───── RECORDS FOR THE TASK
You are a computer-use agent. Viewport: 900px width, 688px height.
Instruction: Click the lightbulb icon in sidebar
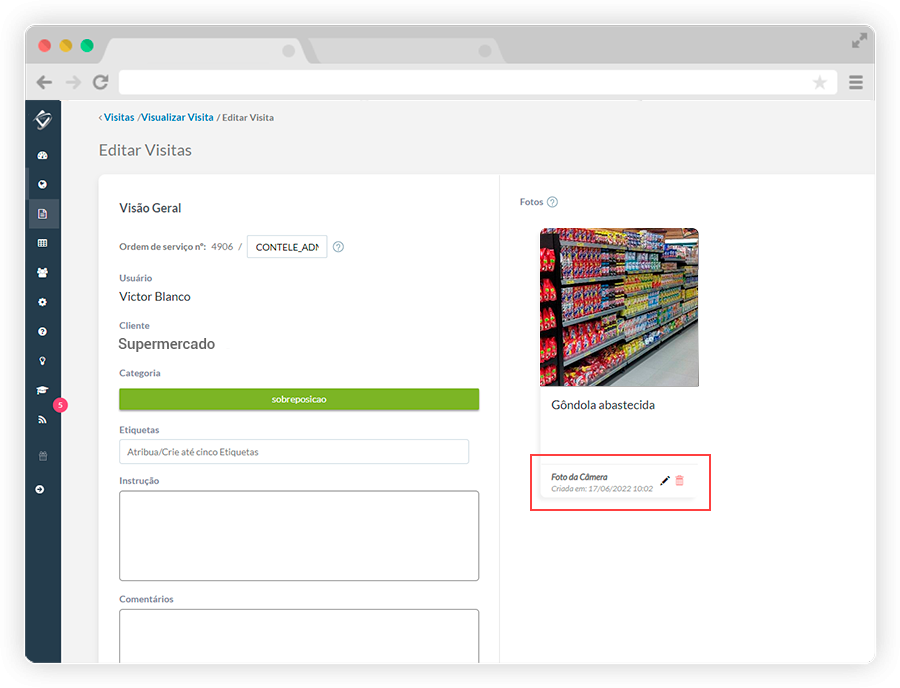coord(42,361)
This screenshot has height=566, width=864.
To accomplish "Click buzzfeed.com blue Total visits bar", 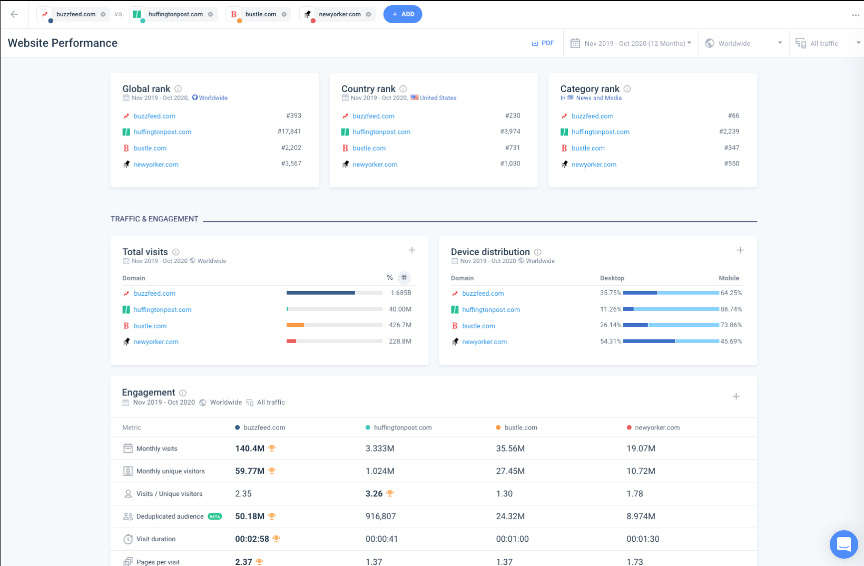I will pos(320,293).
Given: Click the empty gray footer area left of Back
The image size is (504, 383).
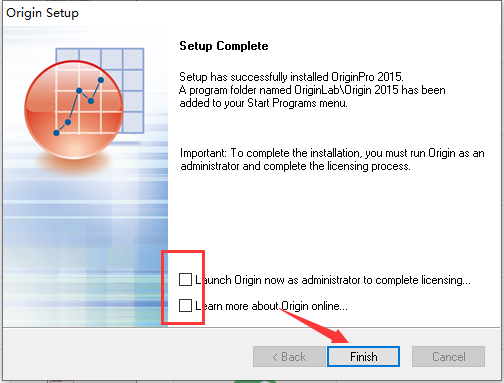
──────────
WHAT THE TASK ASKS: Count the lines above that contain the string "height", where case counts, and give only the number.

EXERCISE RESPONSE: 2